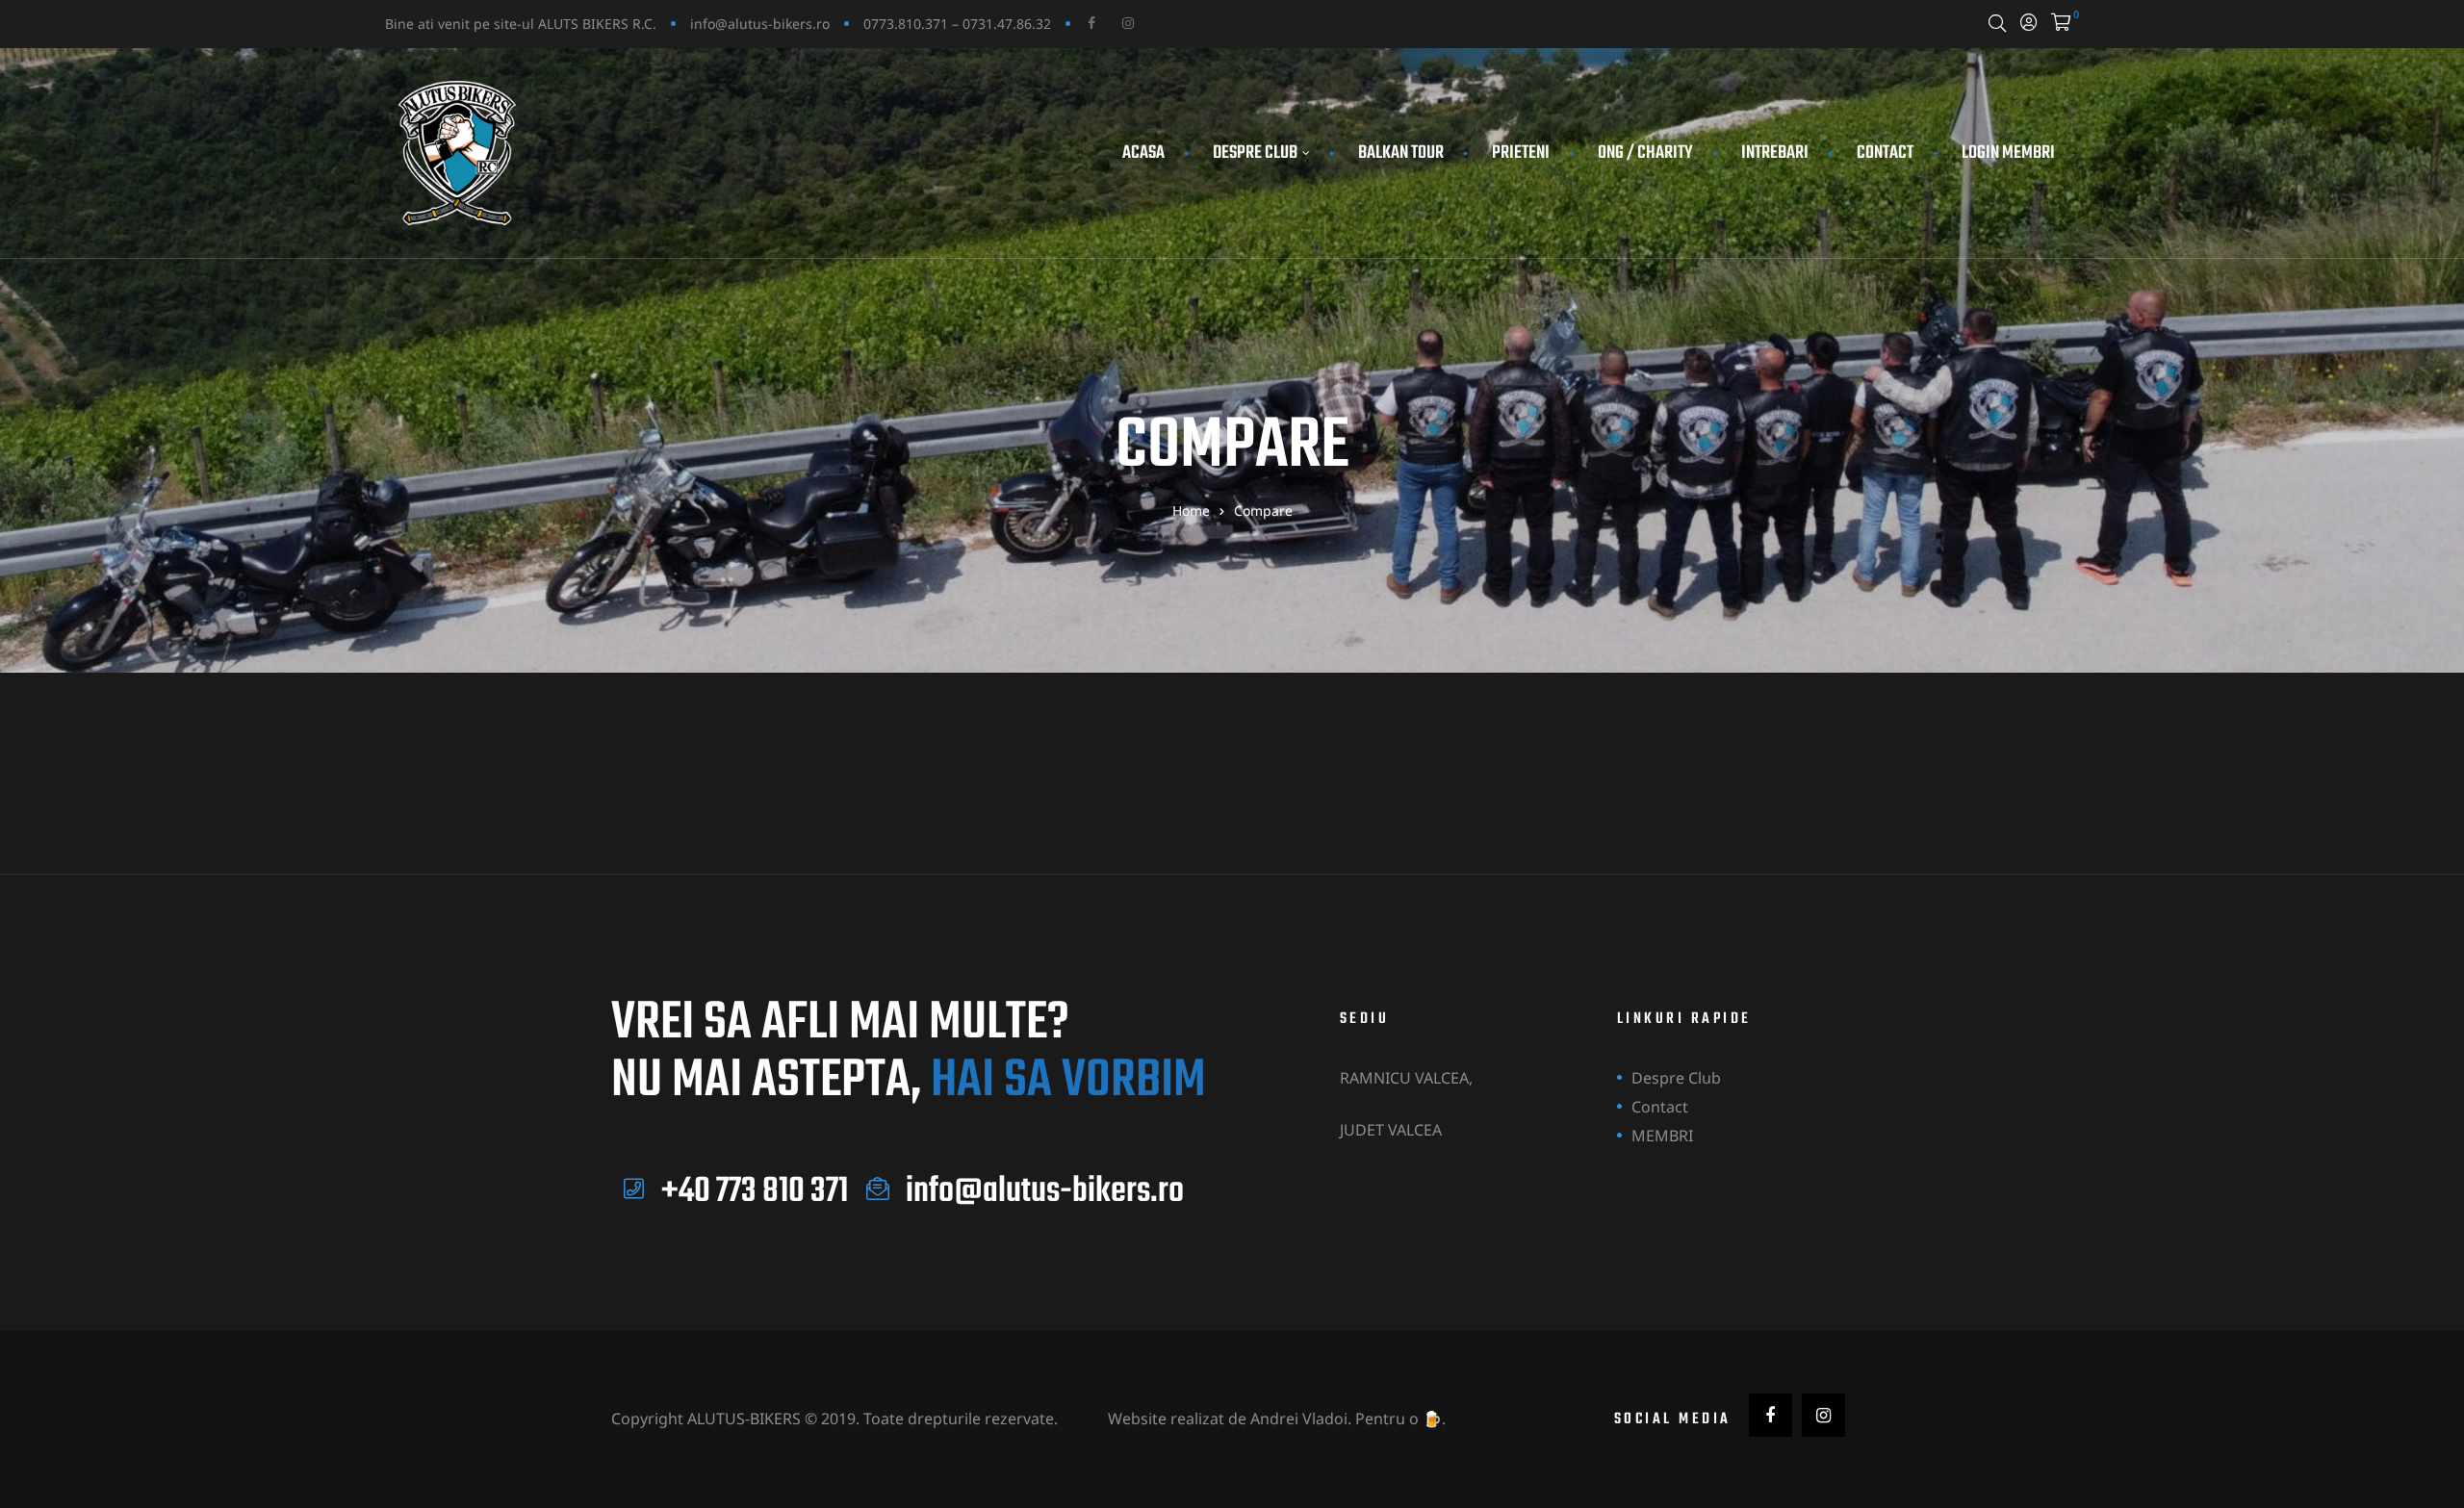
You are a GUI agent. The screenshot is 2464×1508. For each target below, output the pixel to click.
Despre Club (1255, 153)
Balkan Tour (1401, 153)
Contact (1885, 153)
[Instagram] (1128, 23)
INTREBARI (1775, 153)
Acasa (1143, 153)
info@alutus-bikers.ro (760, 23)
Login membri (2008, 153)
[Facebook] (1091, 23)
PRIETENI (1521, 153)
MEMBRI (1662, 1135)
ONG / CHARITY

★ ★ ★ ★

__PROBLEM STATEMENT__:
Each record is to be restated word for word; no picture goes in.

__ANSWER TO THIS PROBLEM__:
You are a GUI agent. The screenshot is 2464×1508. For each target below, output the pixel to click.
Despre Club (1255, 153)
Balkan Tour (1401, 153)
Contact (1885, 153)
[Instagram] (1128, 23)
INTREBARI (1775, 153)
Acasa (1143, 153)
info@alutus-bikers.ro (760, 23)
Login membri (2008, 153)
[Facebook] (1091, 23)
PRIETENI (1521, 153)
MEMBRI (1662, 1135)
ONG / CHARITY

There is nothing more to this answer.